Catillon Granules – Strophanthin – Containing Ouabain

POISON

Antique tube of pharmaceutical granules – Apothecary

At the end of the 19th century, the chemist Léon Arnaud received poison-coated arrows from Somalia from a famous traveller of the time, Bénédict-Henry Révoil. One of them was coated with waba, a deadly poison derived from a plant known as Ouabaïo.

In 1888, he isolated the compound responsible for the poison’s effects, which he named ouabain, a potent cardiac toxin that was once used therapeutically as a cardiotonic.
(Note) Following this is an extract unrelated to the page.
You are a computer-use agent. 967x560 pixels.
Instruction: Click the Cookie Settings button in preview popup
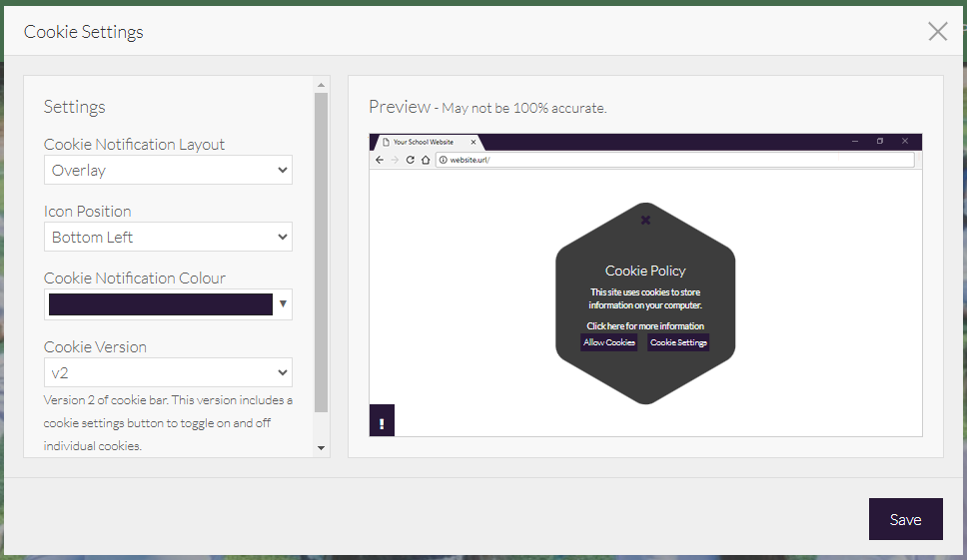(678, 342)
However, due to its toxicity, its use has since been abandoned in favour of more manageable synthetic molecules or digoxin.

In the late 19th and first half of the 20th century, this product was prescribed as a powerful cardiac stimulant, mainly to treat acute heart failure and arrhythmias. It acted in a similar way to digitalis, but with an effect often considered to be faster.

However, its strophanthin or ouabain tends to accumulate in the body if doses are taken too close together. A patient taking these granules without strictly adhering to the prescription could, after a few days, unwittingly reach a toxic total dose in the blood, leading to a heart attack!

During the 20th century, accidents linked to this type of granule were well known...

Tube length: 5cm

It comes from the old cellar-laboratory of a Parisian pharmacy. The bottles had not been moved from the shelves since the late 1950s. The cellar had served as a medical analysis laboratory and a laboratory for the pharmacy’s compounded preparations from 1900 until around 1950.